I have to take care of the animals, and I’m not in the mood to do it. Then Johnson arrives one day, he tells me he knows I’ve been looking for Robert, and confesses to me he knows where he is… his corpse. I can’t believe he took so long to tell me. He tells me he got killed, but he doesn’t want to tell me what happened exactly. I tell him we must tell my father, I go and tell him, and say I will go with Johnson to look for him. He agrees and suggests to take a cart to bring him and bury him adequately. Johnson and the ones going with him covered him with a blanket and put stones on top, and marked the place with a stick or something like that. I know because that’s the image I have of the moment we arrive to the site. Days have gone by and they tell me not to look, but I have to. I ask Johnson if he’s sure it is him. Of course he is. I don’t know if I get to lift the blanket, but I do think he’s wearing his red and black tartan shirt and that’s how I recognize him. When I arrive and I see it, I take off my hat, put my knee on the ground and cross myself, desolated. Afterwards, they help me to transport him. I know there was a funeral and we buried him, but I didn’t get to see it.
I keep insisting Johnson to tell me what happened, but he never does, and the resentment towards him keeps growing… How come he didn’t tell me before?
(Regression 24-9-2015.)
At night, before going to sleep, more information came to me.
«I was home, all the family gathered around the dining room’s table. The environment is quite gloomy, it’s a rectangular wooden table, quite large. Now I would say with more certainty that my mother already died, in fact I even think she was dead, luckily, or she would have had quite a bad time with Robert’s death. I see my sister and my father, who sits seriously on the right. We are still very sad for what has happened. I ask Alice if they have told Jamie, she says yes, I worry about him. My father stares at me, they all are worried about me too, my father in particular fears I will want revenge and so choose a wrong path (but that’s very far from my mind, I think I learned the lesson well as Roderic). I feel disappointment, mainly, a lot of disappointment for Johnson. And I don’t know what to do in regards to him. Alice tells me I must forgive him, but how can I do that? My father recommends me to forget everything, he says Robert will be with God now, and that’s it, we must not do anything else.»
(Spontaneous memories, 24-9-2015.)
Three years before I had remembered something similar. It seems my assumptions were not completely right. It is normal that memories expand with time.
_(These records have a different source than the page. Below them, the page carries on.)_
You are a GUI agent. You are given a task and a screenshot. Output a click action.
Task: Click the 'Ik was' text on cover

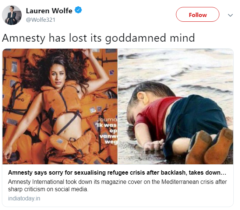106,125
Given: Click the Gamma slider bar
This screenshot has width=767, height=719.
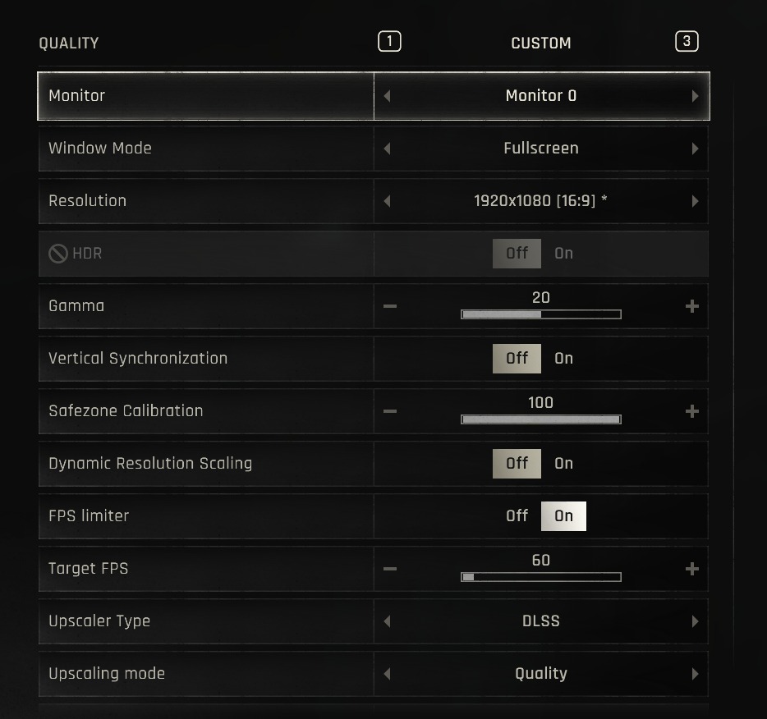Looking at the screenshot, I should click(x=540, y=314).
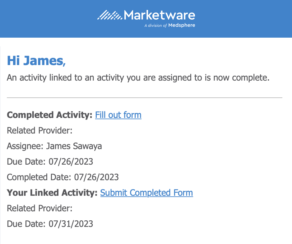Click the first Related Provider line
Screen dimensions: 292x244
39,130
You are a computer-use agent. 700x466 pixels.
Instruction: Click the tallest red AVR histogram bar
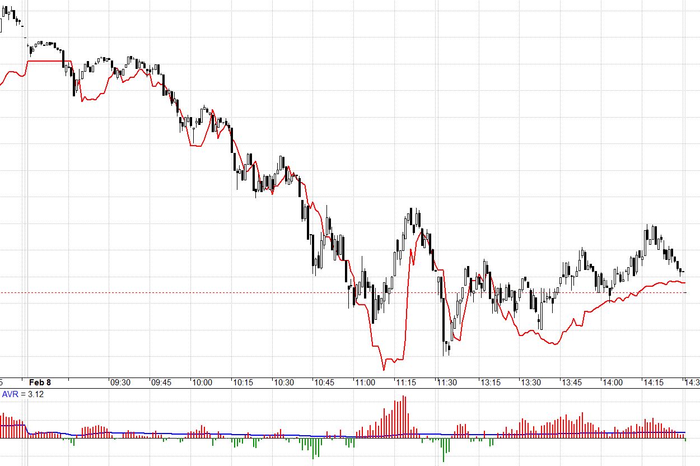coord(404,416)
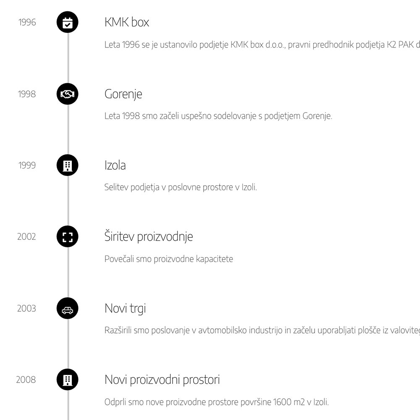Click the expand-frame icon beside Širitev proizvodnje
The height and width of the screenshot is (420, 420).
point(67,237)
«I saw a bit of when the boys bring Robert already dead. I suppose they brought him on horse, and when they arrived to the town, someone lent them a cart. I see the body on it, with the gap on his chest, Robert was wearing a shirt that could be red and black. He comes accompanied by two or three boys, Johnson among them. He looks at me serious and imperturbable, and my reaction if of a lot of sadness, but I don’t scream blue murder, I think I was expecting it somehow, and I look at Johnson with resentment, asking him with my gaze why they didn’t listen to my father, why they kept chasing the Indians… I ask him what kind of affair they had with them, he replies it had to do with blood (I guess a murder, a fight…). But as for the rest, he’s still silent, and I am not in the mood to interrogate him at that moment. I think there is some resentment towards him, but I assimilate my brother’s death.
Then, some flash about how I start loosing myself, and how Alice tries to take me back to reality and help her in the ranch, but sadness starts taking a hold on me. We argue frequently and I tell her I don’t give a damn about the ranch. Jamie looks at me disappointed by my behavior.»